EXTRAIT DU TEXTE:
#####

Lapsus erat miser in culpam Bonfadius, index
Detulerat patribus, nec inani teste probârat.
Quid facerent legum custodes ? legibus uti
Coguntur...................

Mais d’autres prétendent que Bonfadius fut opprimé par la calomnie. C’est le sentiment de Giovanni Matteo Toscano dans son Peplus Italiæ[6], où nous trouvons ce qui suit :

Haud minùs intumuit nuper Benacus alumni
Bonfadii, ac Musis, ducte Catulle, tuis.
Bis tamen infelix ; rapuit nam Roma Catullum,
Bonfadium letho das scelerate Ligur.
Historia æternum cujus fera Genua vivis,
Immeritum sævâ lege necare potes ?
Mitius est quod te spumanti vertice marmor
Tundit ; et es scopulis durior ipsa tuis.

Scipione Ammirato ne prononce ni pour ni contre, et paraît néanmoins plus disposé à douter de l’innocence de Bonfadius. Vous verrez dans les paroles qu’on va citer, que la vraie cause des persécutions qui furent faites à ce misérable, fut qu’il portait la jeunesse à désapprouver le gouvernement qui était alors établi. Trovato che eg’i tirava la gioventù a governo contrario di quello che allora si era indiritto, sotto colore d’impudici amori gli poser le mani addosso : e peravventura non trovatolo senza colpa, condennarolo al fuoco. Del cattivetto, per che fosse meno scusabile, si leggono ancor rime, lequal par che rendan testimonianza di cotesta sua inclinazione [7]. Il y a beaucoup d’apparence qu’il état coupable du crime énorme dont on l’accusait ; et qu’il n’en eût pas été puni, s’il n’eût fait quelque autre chose qui l’exposa à la haine de certaines gens.

#####

ACTIONS À MENER:
(a) Dans l'extrait sur Bonfadius, quel ouvrage de Giovanni Matteo Toscano est cité ?
(b) Relevez toutes les personnes désignées par leur nom dans les passages en français de l'extrait sur Bonfadius.
(c) D'après l'extrait sur Bonfadius, quelle fut, selon les paroles de Scipione Ammirato, la vraie cause des persécutions subies par Bonfadius ?

Données d'éléments et de localisation du texte
#####

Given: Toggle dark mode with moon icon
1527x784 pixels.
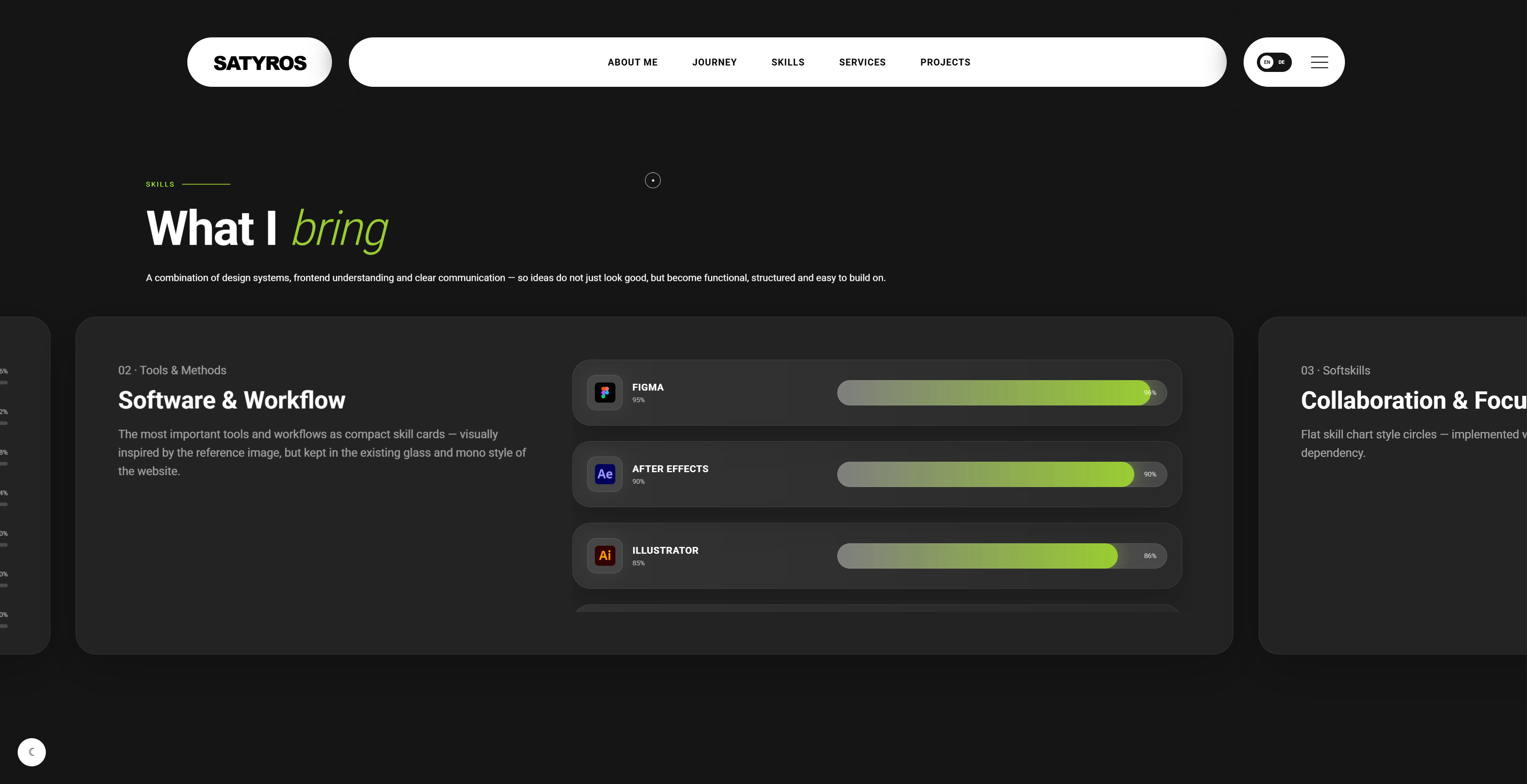Looking at the screenshot, I should 32,752.
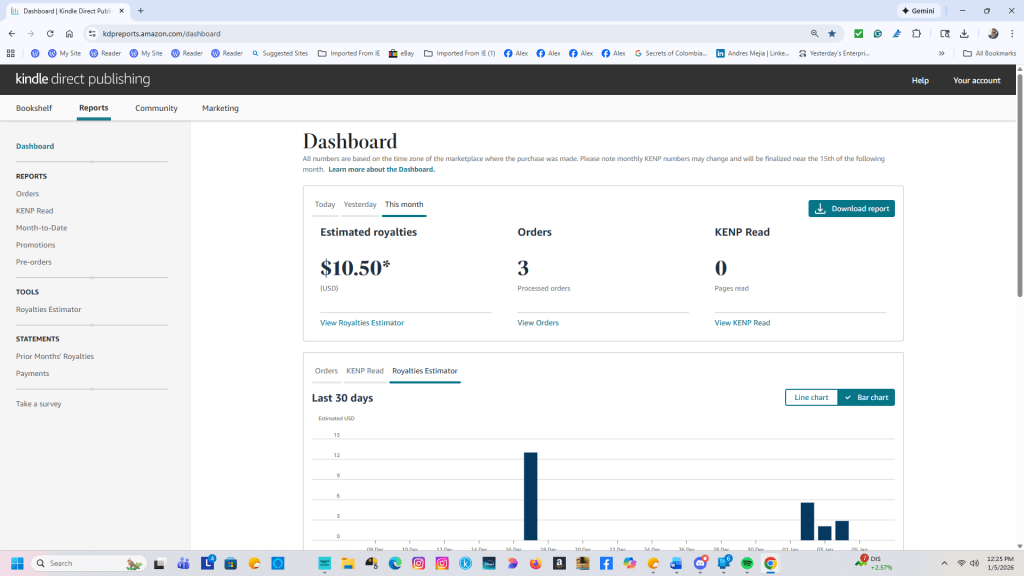This screenshot has width=1024, height=576.
Task: Click the download icon on Download report
Action: 820,209
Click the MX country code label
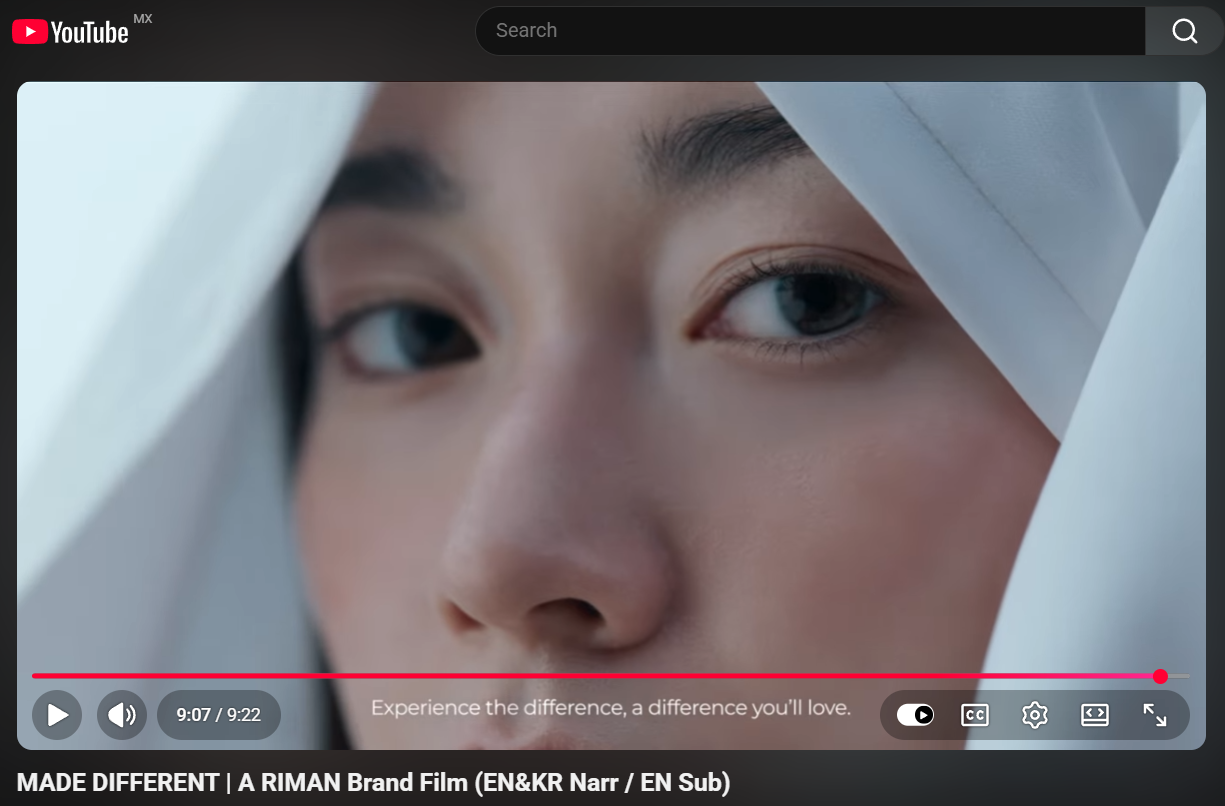1225x806 pixels. point(143,19)
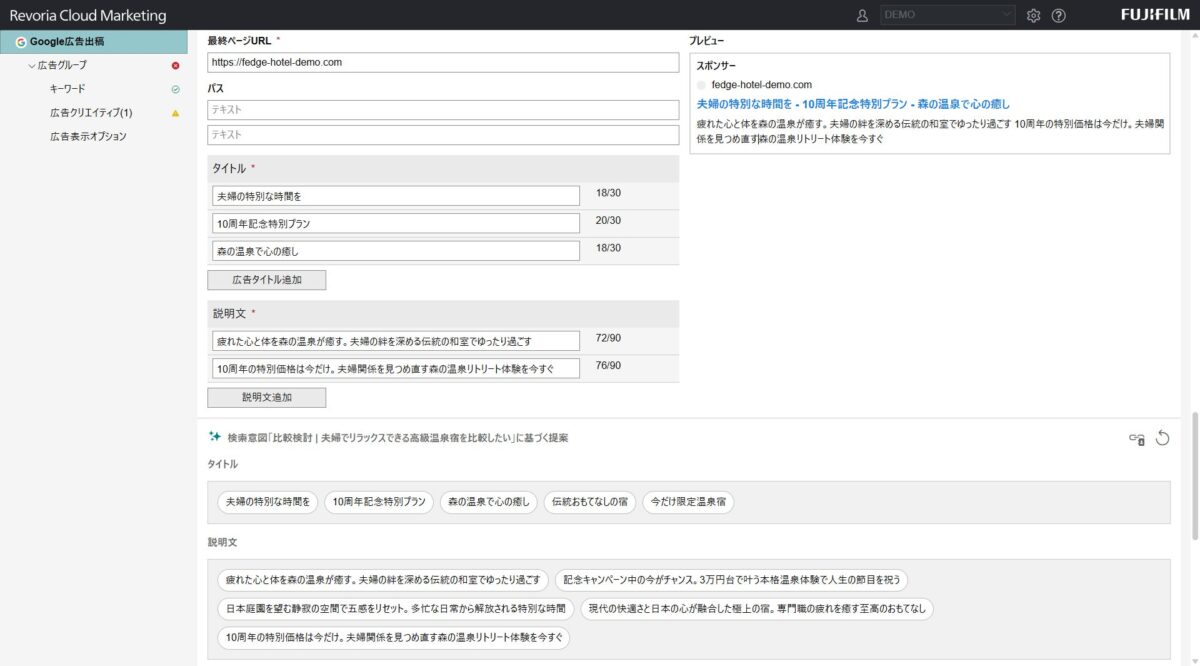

#####

EN RÉPONSE:
(a) Le Peplus Italiæ.

(b) Bonfadius, Giovanni Matteo Toscano, Scipione Ammirato.

(c) Bonfadius portait la jeunesse à désapprouver le gouvernement alors établi.